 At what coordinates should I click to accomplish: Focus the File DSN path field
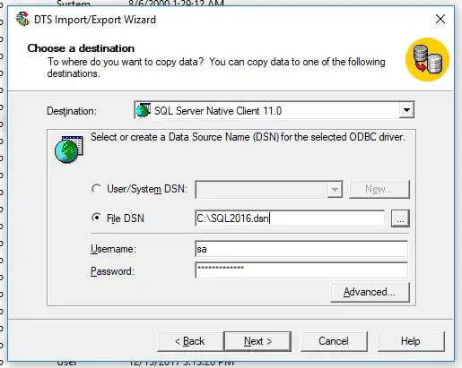point(290,218)
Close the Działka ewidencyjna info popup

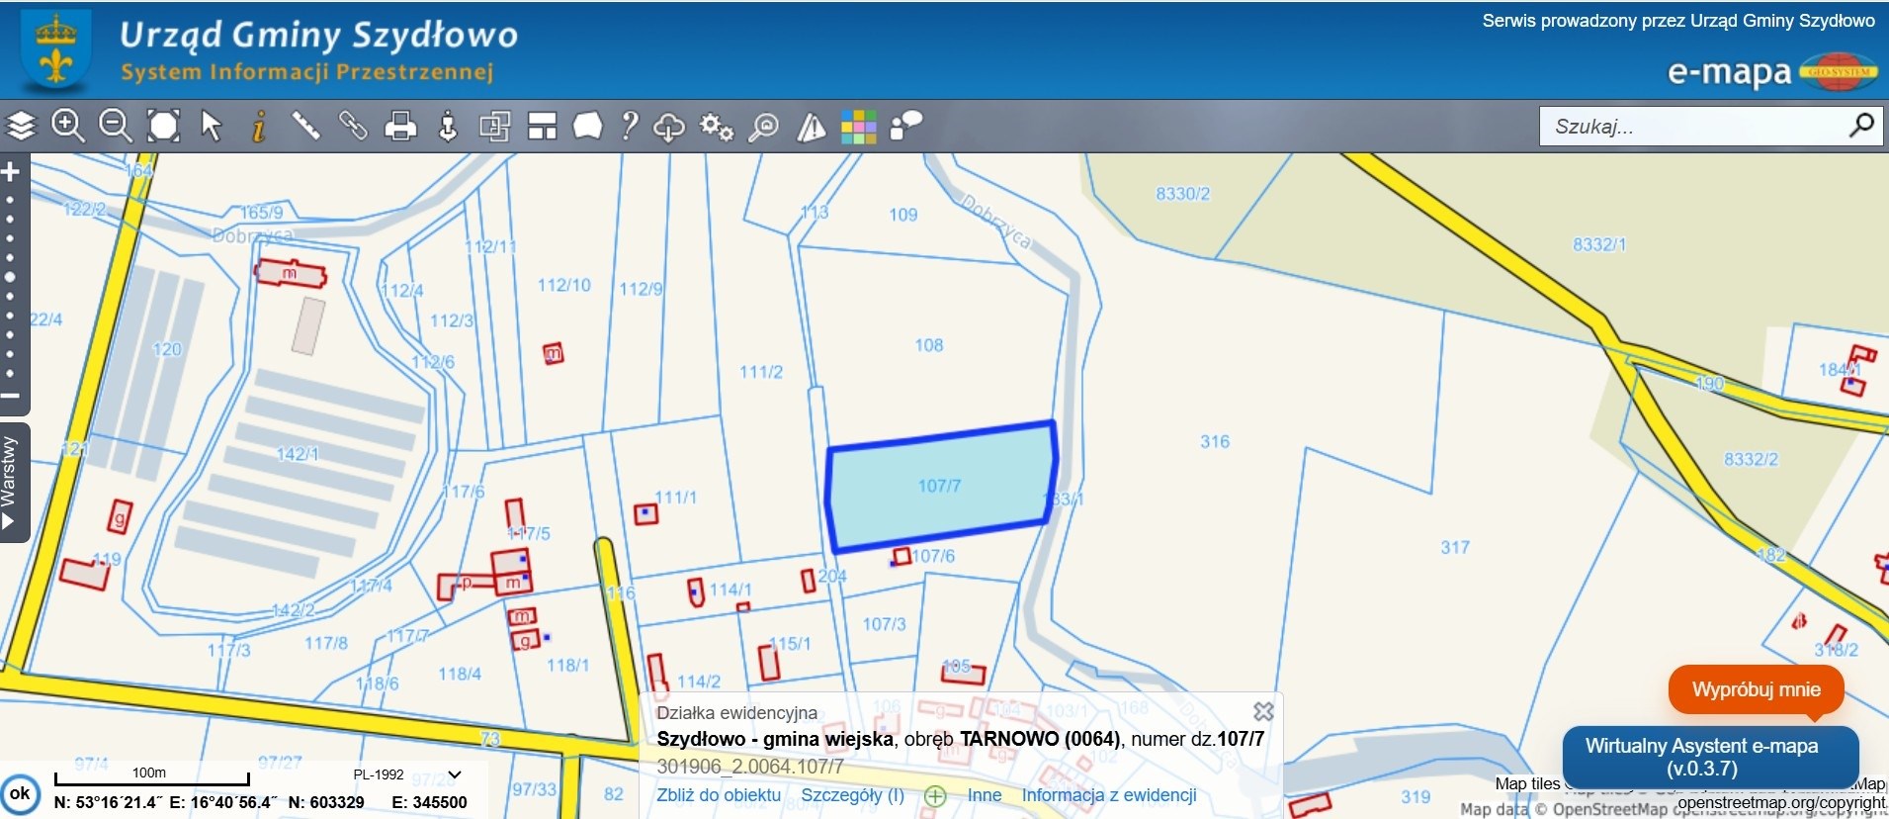pos(1263,712)
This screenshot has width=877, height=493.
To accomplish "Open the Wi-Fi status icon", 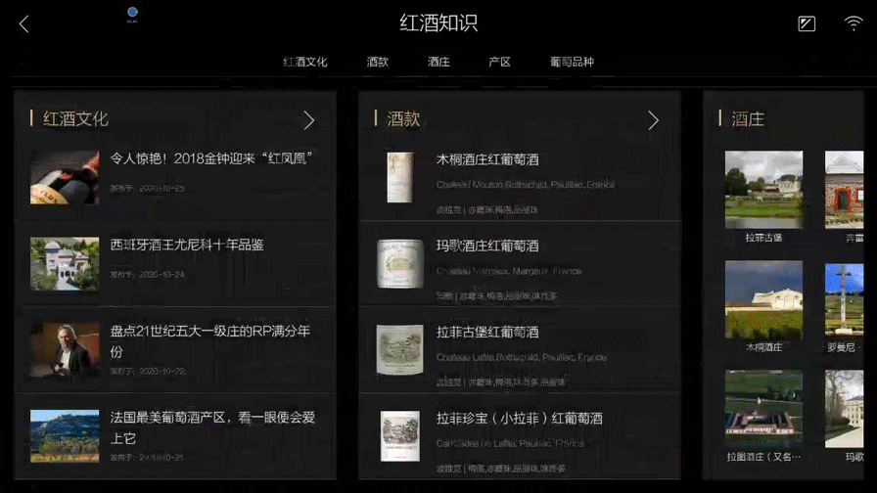I will [x=853, y=23].
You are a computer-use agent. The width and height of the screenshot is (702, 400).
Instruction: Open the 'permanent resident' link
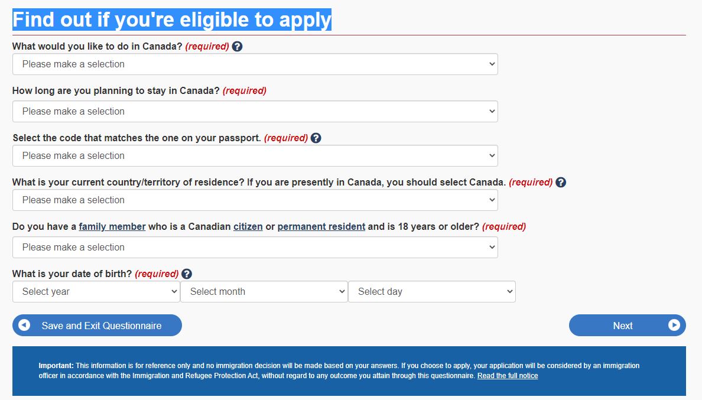pyautogui.click(x=321, y=227)
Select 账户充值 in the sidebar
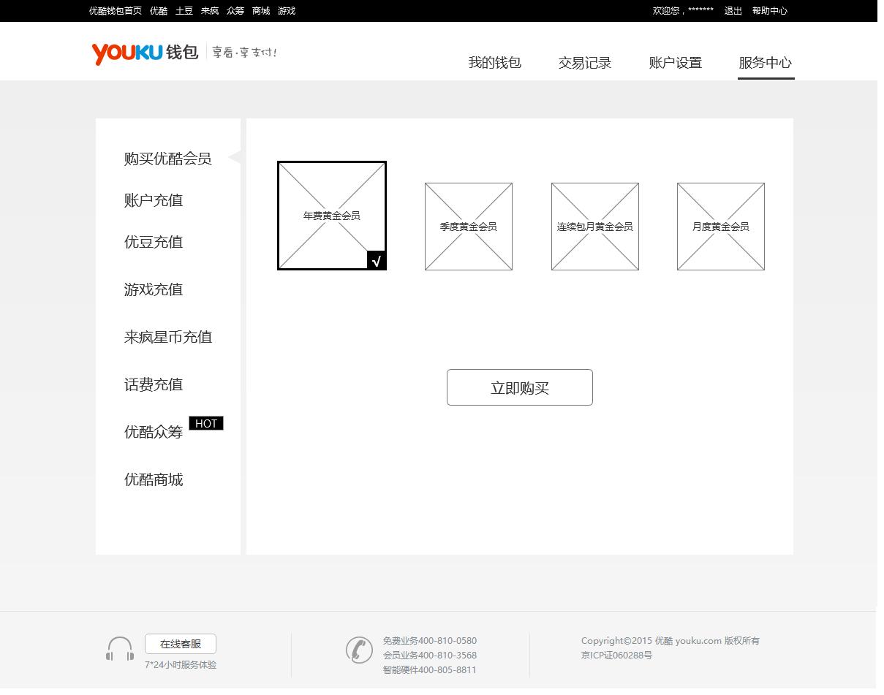 click(x=154, y=200)
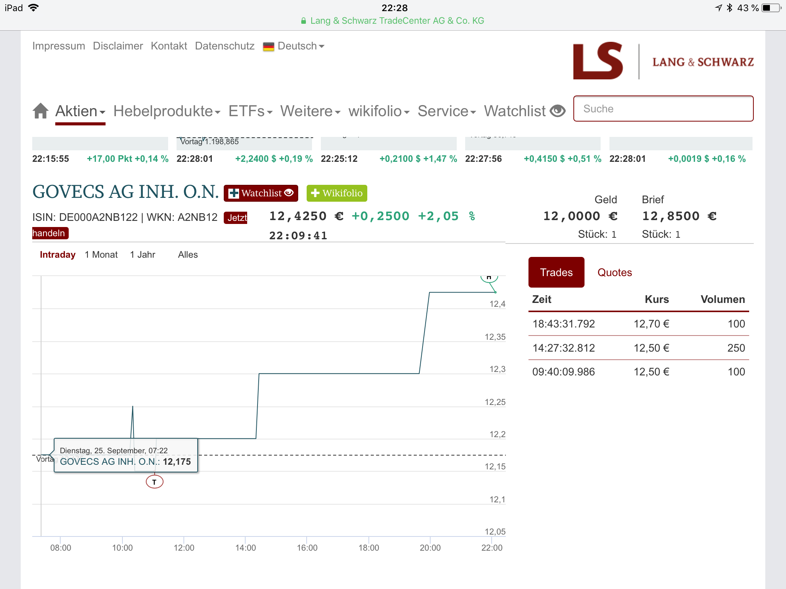
Task: Click the H high marker on chart
Action: 489,278
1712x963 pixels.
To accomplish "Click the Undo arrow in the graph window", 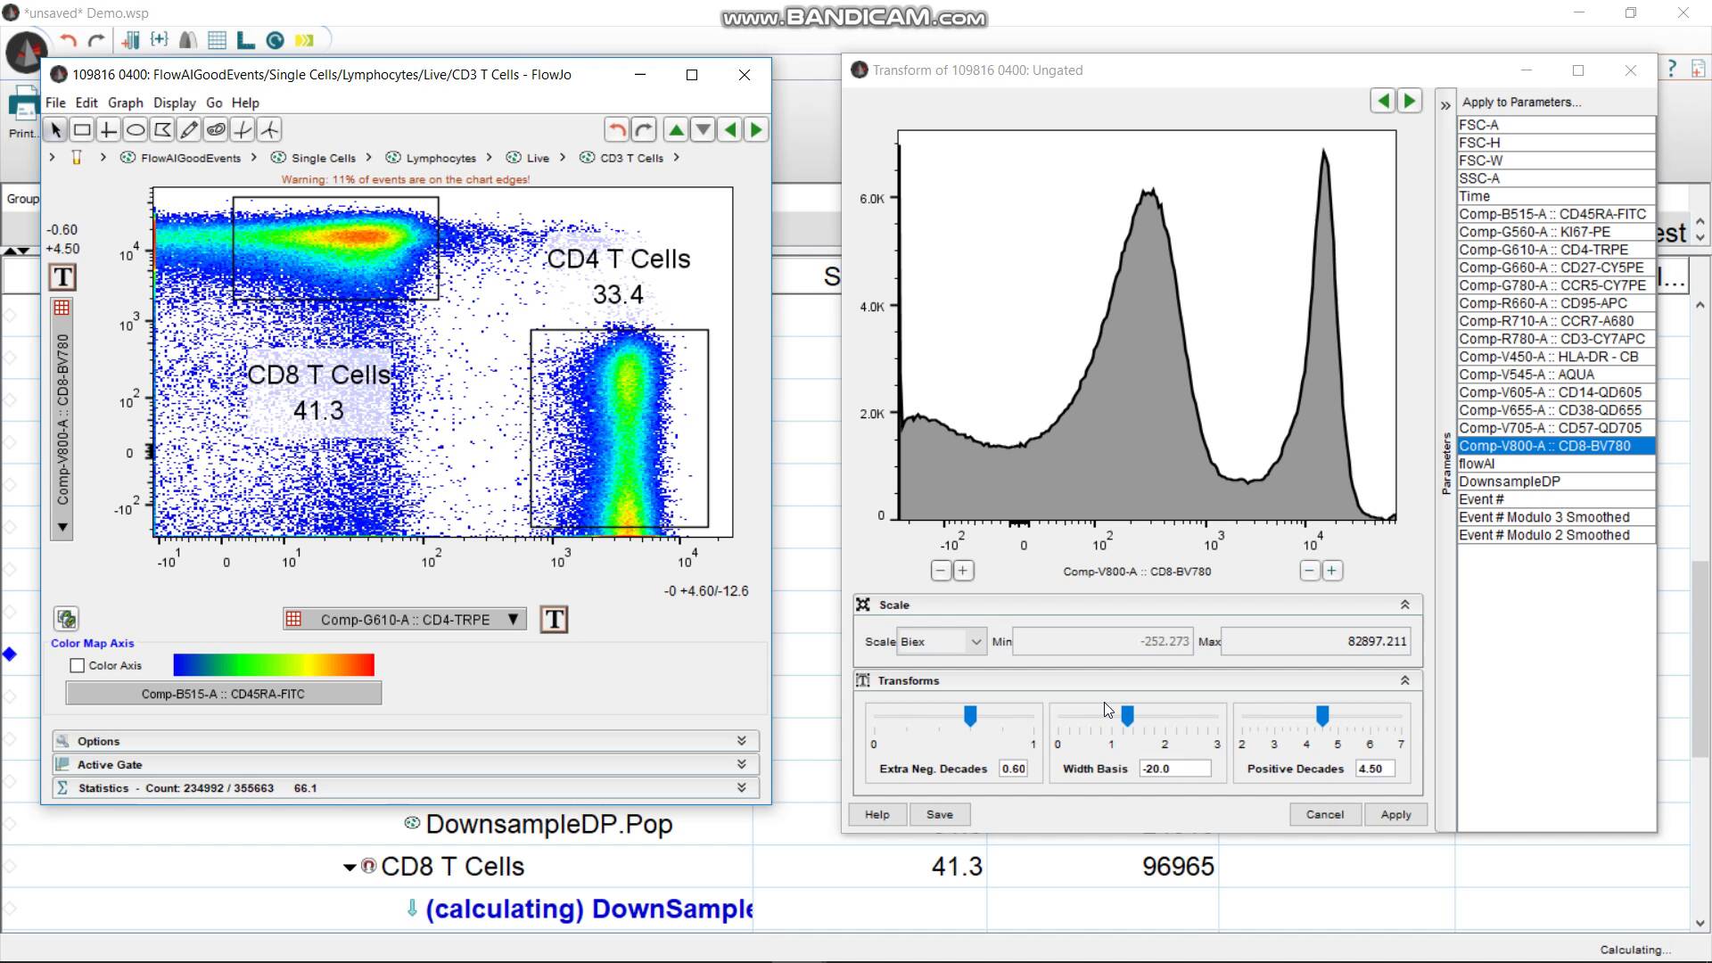I will click(616, 129).

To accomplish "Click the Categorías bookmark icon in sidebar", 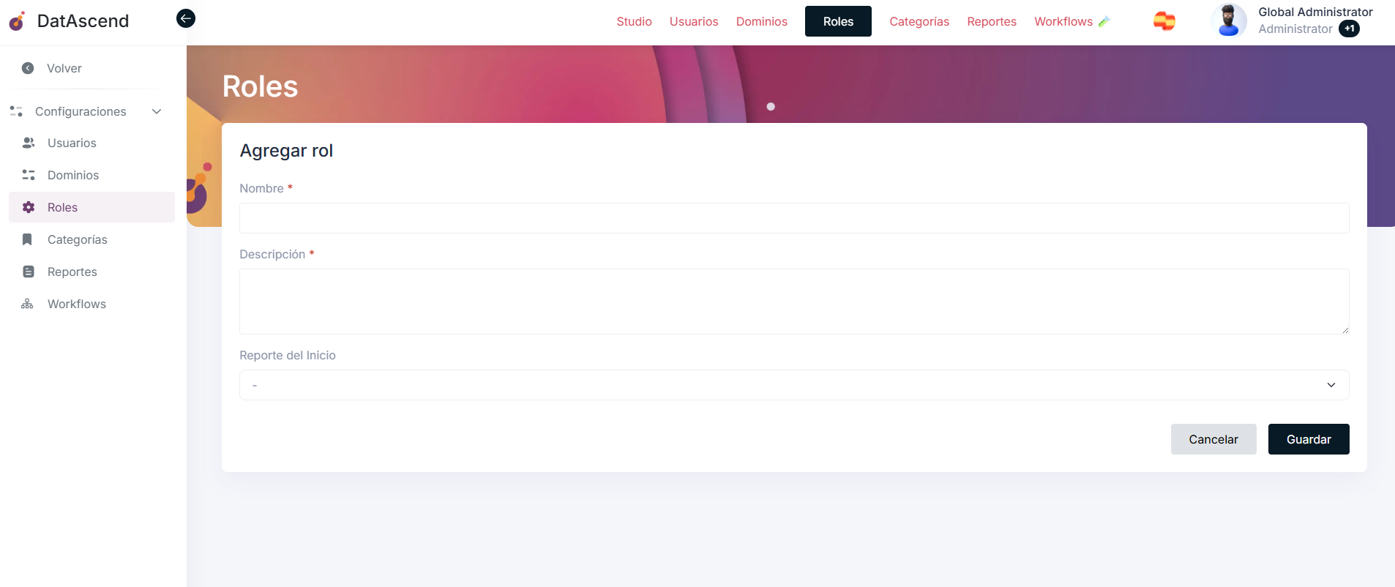I will click(28, 239).
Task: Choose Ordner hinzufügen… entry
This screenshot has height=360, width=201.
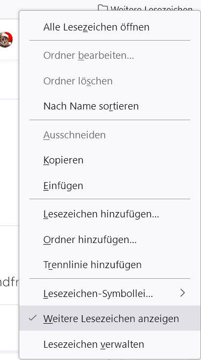Action: 110,240
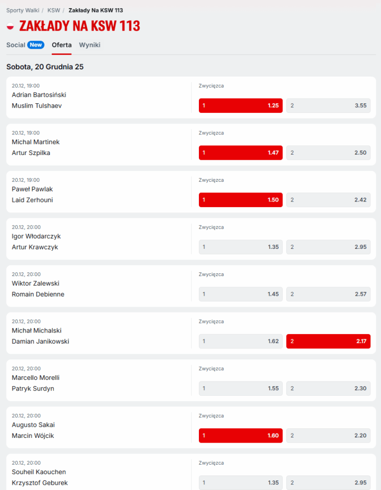Image resolution: width=381 pixels, height=490 pixels.
Task: Deselect the 1.60 odds on Augusto Sakai
Action: (240, 435)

= = = = =

- **WHAT NEEDS TO BE DONE**: Copy out each line above that contains the string "This".

- **SOLUTION**:
This screenshot has width=877, height=493.
This screenshot has height=360, width=201.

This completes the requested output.